Word and element pointing entries
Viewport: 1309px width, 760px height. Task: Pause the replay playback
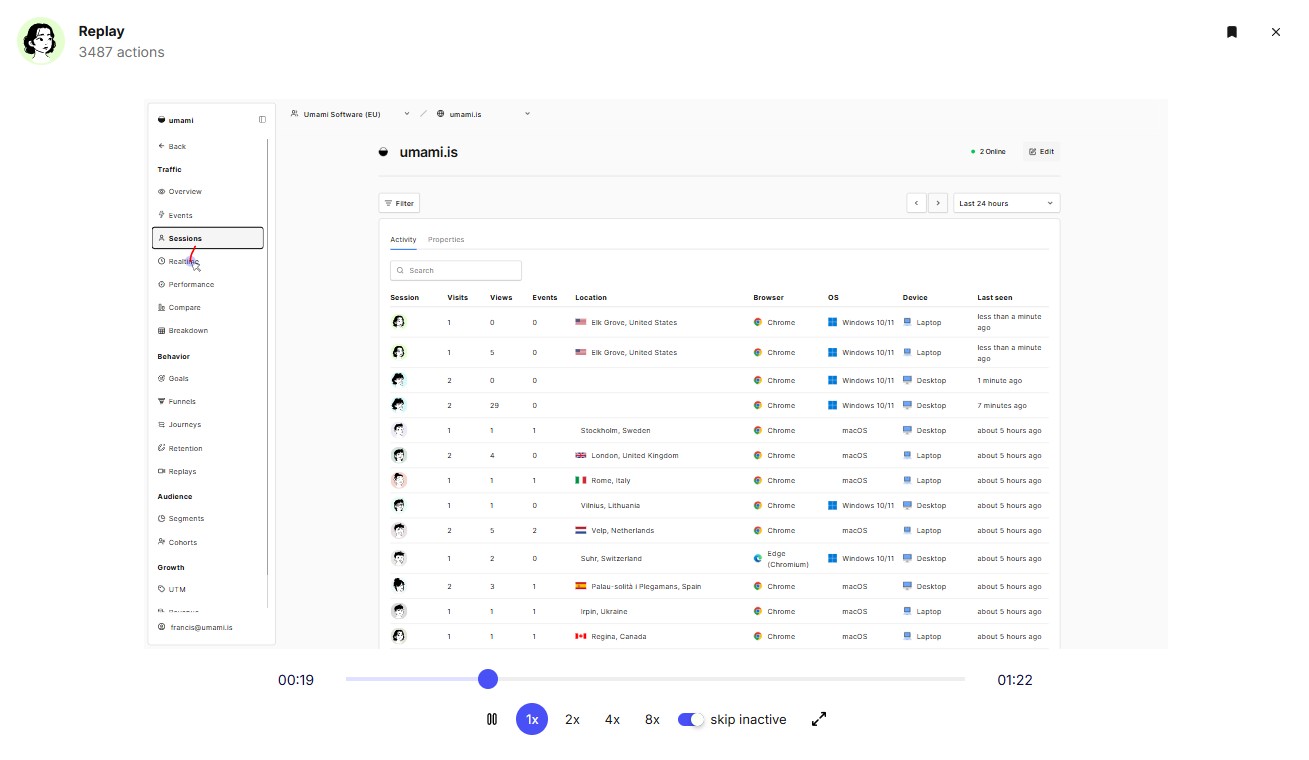point(492,719)
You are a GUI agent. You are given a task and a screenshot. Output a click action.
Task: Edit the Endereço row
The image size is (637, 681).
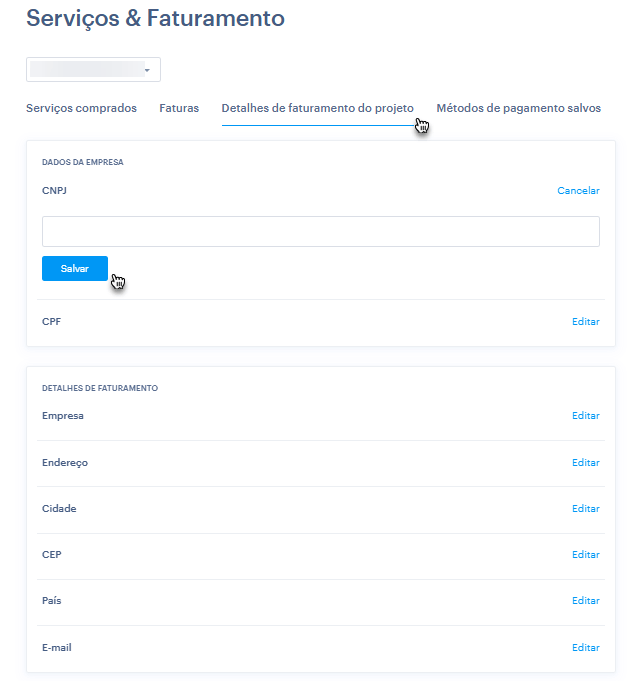[585, 463]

> Task prompt: Duplicate every line of the listing word for word, omitting the pictures.

> Solution to this exercise:
Viewport: 1309px width, 760px height. Task: Pause the replay playback
point(492,719)
You are a GUI agent. You are given a task and a screenshot. Output a click action.
Task: Edit the Endereço row
The image size is (637, 681).
[585, 463]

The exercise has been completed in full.